Supplied data:
----------
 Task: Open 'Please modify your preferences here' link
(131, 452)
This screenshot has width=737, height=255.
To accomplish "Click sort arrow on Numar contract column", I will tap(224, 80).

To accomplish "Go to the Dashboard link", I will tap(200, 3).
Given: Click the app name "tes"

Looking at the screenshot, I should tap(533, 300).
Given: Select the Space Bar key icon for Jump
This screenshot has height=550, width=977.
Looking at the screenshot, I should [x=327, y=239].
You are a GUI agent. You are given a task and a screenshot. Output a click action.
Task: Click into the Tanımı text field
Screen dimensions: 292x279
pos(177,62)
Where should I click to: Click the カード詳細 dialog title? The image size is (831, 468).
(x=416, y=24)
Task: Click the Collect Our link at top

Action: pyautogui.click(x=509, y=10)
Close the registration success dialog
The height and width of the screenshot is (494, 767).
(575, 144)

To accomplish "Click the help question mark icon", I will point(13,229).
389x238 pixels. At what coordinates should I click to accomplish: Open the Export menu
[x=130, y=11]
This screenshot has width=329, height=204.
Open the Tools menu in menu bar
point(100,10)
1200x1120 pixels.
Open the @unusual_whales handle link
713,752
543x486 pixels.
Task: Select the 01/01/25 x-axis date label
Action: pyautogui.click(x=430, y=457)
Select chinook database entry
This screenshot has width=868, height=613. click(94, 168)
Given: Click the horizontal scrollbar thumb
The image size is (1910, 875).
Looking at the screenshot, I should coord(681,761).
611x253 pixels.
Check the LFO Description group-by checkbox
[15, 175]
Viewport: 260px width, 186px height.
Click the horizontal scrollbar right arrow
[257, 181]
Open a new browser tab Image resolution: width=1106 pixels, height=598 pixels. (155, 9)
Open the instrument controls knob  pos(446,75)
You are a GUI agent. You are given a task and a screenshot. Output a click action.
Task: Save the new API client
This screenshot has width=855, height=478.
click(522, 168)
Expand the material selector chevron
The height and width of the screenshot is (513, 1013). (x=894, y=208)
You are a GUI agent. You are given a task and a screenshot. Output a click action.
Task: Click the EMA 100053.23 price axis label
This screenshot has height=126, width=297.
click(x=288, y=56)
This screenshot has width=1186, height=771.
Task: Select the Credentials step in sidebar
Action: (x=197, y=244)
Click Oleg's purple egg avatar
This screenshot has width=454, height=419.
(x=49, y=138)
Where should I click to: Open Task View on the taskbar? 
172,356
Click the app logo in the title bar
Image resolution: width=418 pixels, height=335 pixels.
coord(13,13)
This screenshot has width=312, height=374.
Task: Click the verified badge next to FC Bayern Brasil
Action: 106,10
----------
What to do: The lines to copy run from the one containing "Image resolution: width=418" through the last line above. Copy them exactly and include nothing else.

Exercise answer:
Image resolution: width=418 pixels, height=335 pixels.
coord(13,13)
This screenshot has width=312, height=374.
Task: Click the verified badge next to FC Bayern Brasil
Action: 106,10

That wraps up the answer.